• [Task requirements] Find the word "page" below. Copy each line that has it.

Data records
........

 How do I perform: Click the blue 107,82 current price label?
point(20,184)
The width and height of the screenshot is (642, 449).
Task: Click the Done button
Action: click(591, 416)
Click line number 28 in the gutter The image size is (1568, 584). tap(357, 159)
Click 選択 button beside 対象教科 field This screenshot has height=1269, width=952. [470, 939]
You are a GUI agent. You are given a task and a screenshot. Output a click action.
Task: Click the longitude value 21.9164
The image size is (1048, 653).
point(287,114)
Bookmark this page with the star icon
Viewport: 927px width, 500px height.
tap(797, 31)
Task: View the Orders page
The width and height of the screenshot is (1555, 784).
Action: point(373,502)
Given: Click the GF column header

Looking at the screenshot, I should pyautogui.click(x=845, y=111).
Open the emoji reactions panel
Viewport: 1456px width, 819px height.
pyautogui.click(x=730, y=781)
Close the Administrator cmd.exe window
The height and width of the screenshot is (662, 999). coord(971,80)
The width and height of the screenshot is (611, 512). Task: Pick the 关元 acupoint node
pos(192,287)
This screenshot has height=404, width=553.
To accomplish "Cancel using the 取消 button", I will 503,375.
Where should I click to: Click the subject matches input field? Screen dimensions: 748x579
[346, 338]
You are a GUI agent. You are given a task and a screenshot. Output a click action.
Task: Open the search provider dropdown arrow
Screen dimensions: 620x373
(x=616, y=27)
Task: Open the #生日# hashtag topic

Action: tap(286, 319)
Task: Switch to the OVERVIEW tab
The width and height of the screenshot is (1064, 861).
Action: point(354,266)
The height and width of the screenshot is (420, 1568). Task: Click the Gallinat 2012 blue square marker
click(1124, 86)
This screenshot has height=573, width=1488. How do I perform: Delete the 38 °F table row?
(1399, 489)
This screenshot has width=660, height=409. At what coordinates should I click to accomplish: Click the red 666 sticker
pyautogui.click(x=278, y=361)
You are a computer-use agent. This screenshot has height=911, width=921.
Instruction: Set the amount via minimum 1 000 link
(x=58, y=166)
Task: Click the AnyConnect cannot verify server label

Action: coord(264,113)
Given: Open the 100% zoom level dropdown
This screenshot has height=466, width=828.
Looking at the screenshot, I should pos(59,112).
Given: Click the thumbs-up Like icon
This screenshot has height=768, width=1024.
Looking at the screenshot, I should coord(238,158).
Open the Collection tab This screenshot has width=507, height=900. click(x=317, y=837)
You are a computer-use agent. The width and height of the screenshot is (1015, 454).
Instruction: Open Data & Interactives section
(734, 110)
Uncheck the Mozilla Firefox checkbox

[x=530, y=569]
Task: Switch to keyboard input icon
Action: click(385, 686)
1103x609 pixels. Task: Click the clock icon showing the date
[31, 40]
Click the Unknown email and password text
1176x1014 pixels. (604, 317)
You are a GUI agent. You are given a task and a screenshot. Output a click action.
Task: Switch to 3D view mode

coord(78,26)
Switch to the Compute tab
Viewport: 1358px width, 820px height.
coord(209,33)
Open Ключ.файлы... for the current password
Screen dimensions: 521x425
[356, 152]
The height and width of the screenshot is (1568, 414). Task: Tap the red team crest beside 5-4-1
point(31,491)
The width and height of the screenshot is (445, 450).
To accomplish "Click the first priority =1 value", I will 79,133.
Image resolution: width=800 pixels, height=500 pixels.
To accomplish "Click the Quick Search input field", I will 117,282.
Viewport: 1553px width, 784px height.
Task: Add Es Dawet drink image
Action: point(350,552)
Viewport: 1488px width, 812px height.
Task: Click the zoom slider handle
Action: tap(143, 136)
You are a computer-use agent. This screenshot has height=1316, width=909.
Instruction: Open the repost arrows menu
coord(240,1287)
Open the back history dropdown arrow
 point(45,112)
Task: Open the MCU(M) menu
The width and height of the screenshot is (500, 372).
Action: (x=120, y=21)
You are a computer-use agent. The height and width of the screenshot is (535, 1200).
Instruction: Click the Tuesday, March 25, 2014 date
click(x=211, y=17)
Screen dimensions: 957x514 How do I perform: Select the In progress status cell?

........

• [Exercise response]
Bookmark this page with the star icon
Task: View the Orders page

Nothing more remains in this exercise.